*TEXT TO READ*.
§ §

This exercise proved to be surprisingly difficult, whether it was because the Sox had stability at a position, the player had success before or after in another place, the names surface on Ol' Sporcle Ted's quizzes, or just because it's my job to Remember Some Guys for this particular franchise.

So I tried to approach it as though I were clicking back through Baseball-Reference.com in the year 2049 to research some teams from 30 years ago and figuring out the first to completely recede from memory. Ironically, their induction onto this particular team makes that all the more unlikely.

Catcher: Miguel Gonzalez

    • Year: 2013
    • Line: 5 G, 2-for-9, 3 K

He's the less memorable of two Miguel Gonzalezes to play for the White Sox this decade, and the less memorable of two catching Gonzalezes. Peaking in rookie ball doesn't help.

Honorable mentions: Dustin Garneau and Hector Sanchez, both of whom were called up briefly in emergencies, but both of whom played elsewhere.

First base: Jerry Sands

    • Year: 2016
    • Line: 24 G, 58 PA, .236/.276/.291, 3 BB, 24 K

I guess I'll always remember Hawk Harrelson falling in love with him on first sight when he was with the Dodgers, and I still recall his electrifying smile, but as far as the player goes, I wasn't positive he was a right-handed hitter.

Honorable mention: Dan Johnson, if only he didn't have that three-homer game. Andy Wilkins, who is hampered by the fact that the White Sox drafted him. First base has been in pretty good hands, limiting the amount of randos.

Second base: Angel Sanchez

    • Year: 2013
    • Line: 1 G, 2 PA, .000/.000/.000

Fun fact: I was at Nationals Park for the lone appearance he made. I remember the injury that caused him to enter the game (Gordon Beckham broke his hamate), but I don't recall the injury that limited Sanchez's White Sox career to a single game (it was a lower back strain). He was a Rule 5 pick, so there's that.

§ §

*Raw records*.
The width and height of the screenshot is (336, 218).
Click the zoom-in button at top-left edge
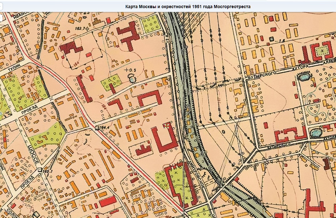pos(1,7)
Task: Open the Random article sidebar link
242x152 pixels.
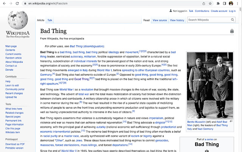Action: (14, 58)
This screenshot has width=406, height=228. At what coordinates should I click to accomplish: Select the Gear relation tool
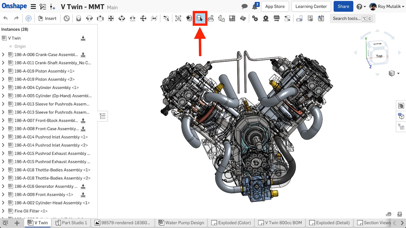(255, 18)
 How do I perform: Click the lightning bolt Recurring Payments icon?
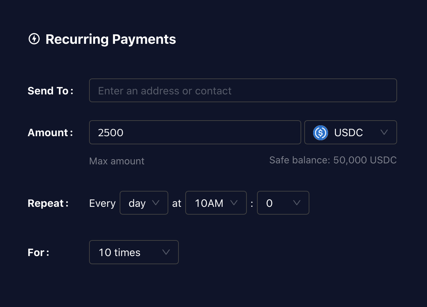(34, 39)
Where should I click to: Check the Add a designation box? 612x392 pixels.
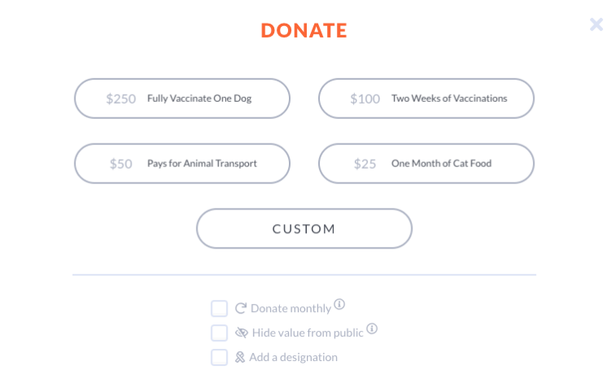click(220, 357)
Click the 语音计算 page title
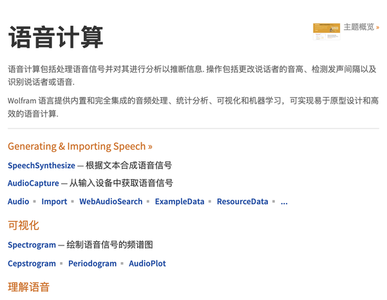Screen dimensions: 387x300 click(55, 38)
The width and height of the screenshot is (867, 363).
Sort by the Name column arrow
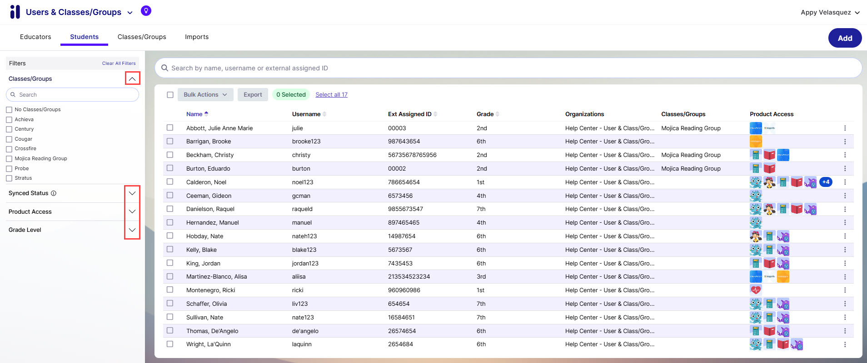(x=206, y=114)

§ §

*LIST OF TASKS*.
(a) In the passage on forgettable White Sox players, reproduce the text starting with "He's the less" and going on through "whom played elsewhere.".
(b) List every player that the passage on forgettable White Sox players names as an honorable mention.

*RESPONSES PER TASK*.
(a)
He's the less memorable of two Miguel Gonzalezes to play for the White Sox this decade, and the less memorable of two catching Gonzalezes. Peaking in rookie ball doesn't help.

Honorable mentions: Dustin Garneau and Hector Sanchez, both of whom were called up briefly in emergencies, but both of whom played elsewhere.

(b)
Dustin Garneau
Hector Sanchez
Dan Johnson
Andy Wilkins